Discovery also includes exchanging information between the parties in the suit. It is focused on evidence and what evidence and witnesses they will present at trial. The discovery process is to identify, locate, preserve, secure, collect, prepare, review, and produce facts, information, and materials. Its purpose is to fulfill a request to produce documents. There is no rule for when discovery begins or ends, and it is an ongoing obligation. If at any time you come across relevant information, you need to give it to your adversary.
eDiscovery is the electronic aspect of identifying, collecting, and producing electronically stored information in response to discovery requests in a lawsuit or investigation. We refer to the content we are dealing with throughout the discovery process as electronically stored information (ESI). The goal of eDiscovery is to produce a core volume of evidence for litigation in a defensible manner.
The initial phase of litigation requires the parties in a dispute to provide each other relevant information and records, along with all other evidence related to a case. eDiscovery and legal hold obligations run from when a lawsuit is foreseeable to the time they present digital evidence in court. Attorneys do work upfront to agree with the opposition about what they will and will not include in discovery. For example, are you going to have document versions? How much effort, time, and expense will you go through to discover relevant documents? Since you are only required to produce what is reasonable, how do we define what is warranted in this situation?
Why do we have discovery? It enables the parties to know what evidence the opposition will present during the trial before it begins. It gives each side an understanding of the strengths and weaknesses of the case. And most importantly, the process is meant to be reasonable and not burdensome, meaning you only must produce what is not going to be a burdensome cost or a substantial time investment. This caveat is something I see people running the technical aspects of eDiscovery forget. If something is difficult to produce, talk to your legal team for advice.
There are several challenges with eDiscovery, especially when working with electronic files. First is the volume of information; there is just a lot of information produced in organizations today, and the rate at which we create data is not slowing down. Second, electronic data and metadata are dynamic, and electronic data is typically in an intangible form. Third, there are many different stakeholders involved, so it can be tough to coordinate with them about storing data. Fourth, the export of data can be time-consuming and sometimes takes days if not culled before export. Fifth, the explosion of social media applications adds complexity to the problem. There’s also widespread adoption of third-party apps and cloud computing, which scatters information across multiple platforms. Sixth, there’s further dispersal of this electronic information to mobile devices, employee-owned devices, and the Internet of things. Finally, there are increased concerns for privacy and data security that go along with all the preceding points.
The great news is that Advanced eDiscovery in Microsoft 365 can help you solve all these challenges. Let us discuss how, in the next section.
The Electronic Discovery Reference Model
Before we even get into eDiscovery, you want to manage your organization’s data volume through excellent information protection and governance practices. Implementing processes like managing retention and deletion of your content reduces risk in the discovery process. Retention ensures people do not delete content prematurely, which would result in fines. Deletion reduces risk because if you can find it and it is relevant, you must produce it in discovery. It would not be enjoyable to lose a case based on information that you could have legally deleted. Deletion also reduces the volume of discoverable information, which reduces costs in the review process. We covered information governance in Chapter 8.

· · · · ·

▶ [Exercise description]: Repeat the eDiscovery excerpt word for word, everything from "The initial phase" down to "in this situation?". None of the data that comes next is needed.

▶ [Information shown]:
· · · · ·

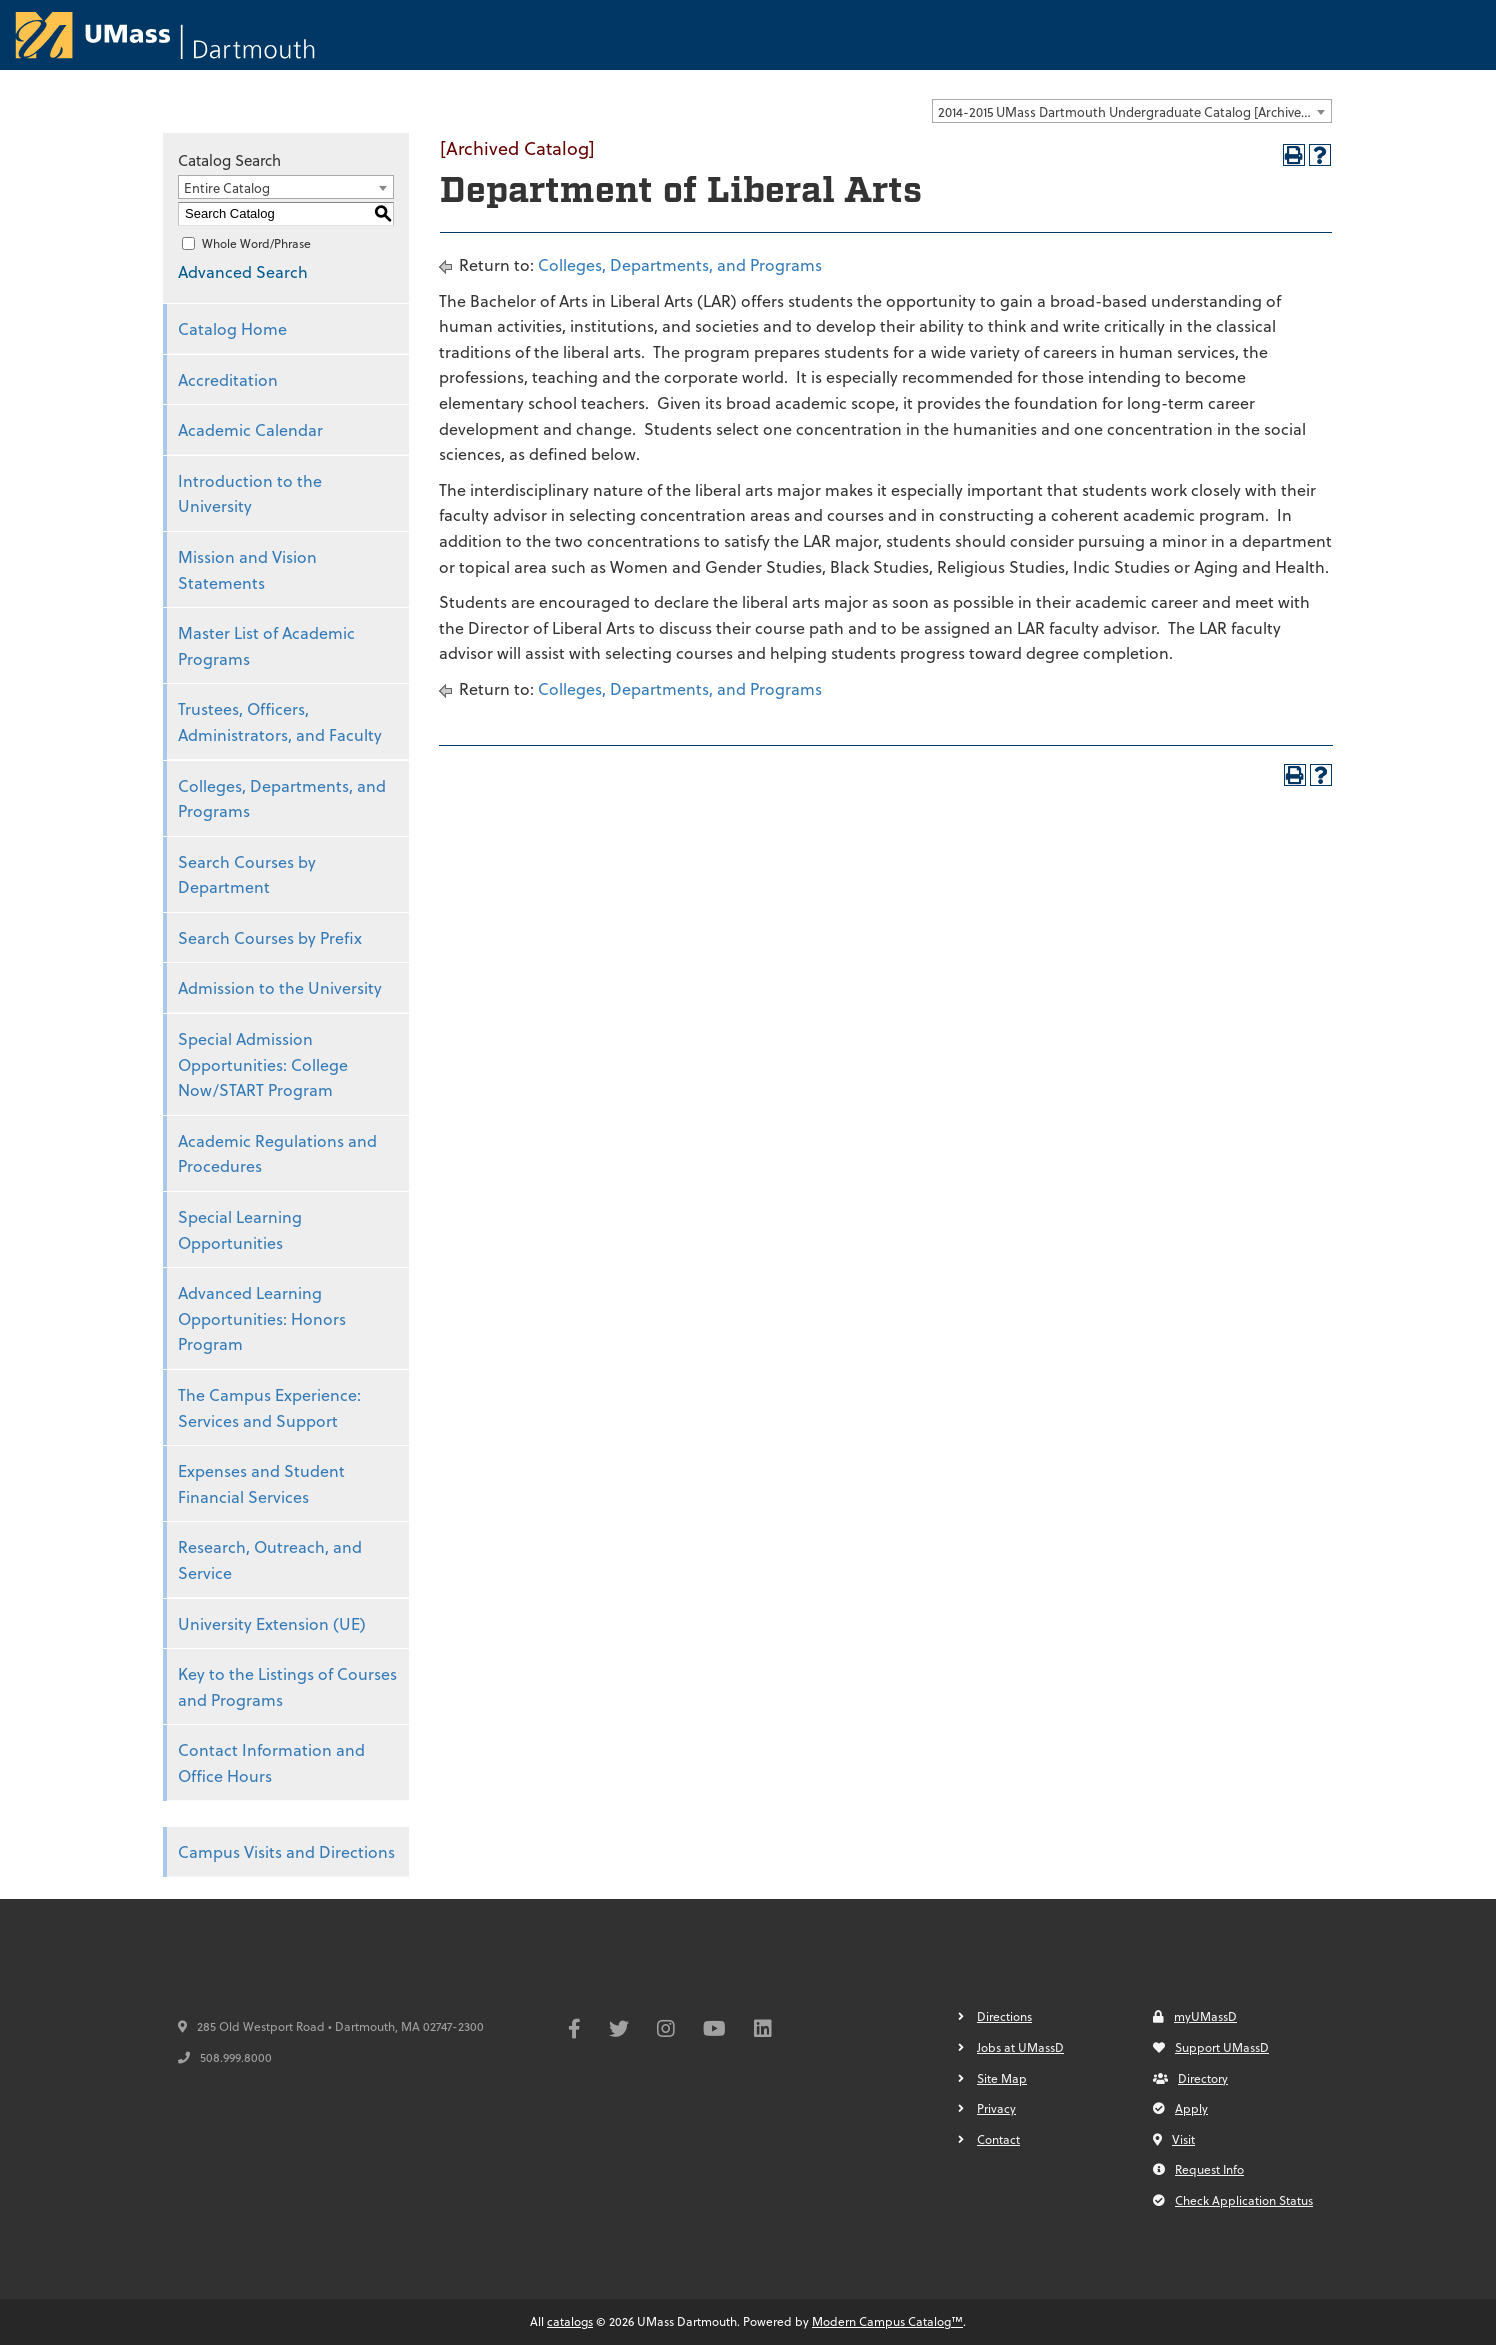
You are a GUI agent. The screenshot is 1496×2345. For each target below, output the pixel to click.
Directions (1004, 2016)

· · · · ·

▶ [Answer to this exercise]:
The initial phase of litigation requires the parties in a dispute to provide each other relevant information and records, along with all other evidence related to a case. eDiscovery and legal hold obligations run from when a lawsuit is foreseeable to the time they present digital evidence in court. Attorneys do work upfront to agree with the opposition about what they will and will not include in discovery. For example, are you going to have document versions? How much effort, time, and expense will you go through to discover relevant documents? Since you are only required to produce what is reasonable, how do we define what is warranted in this situation?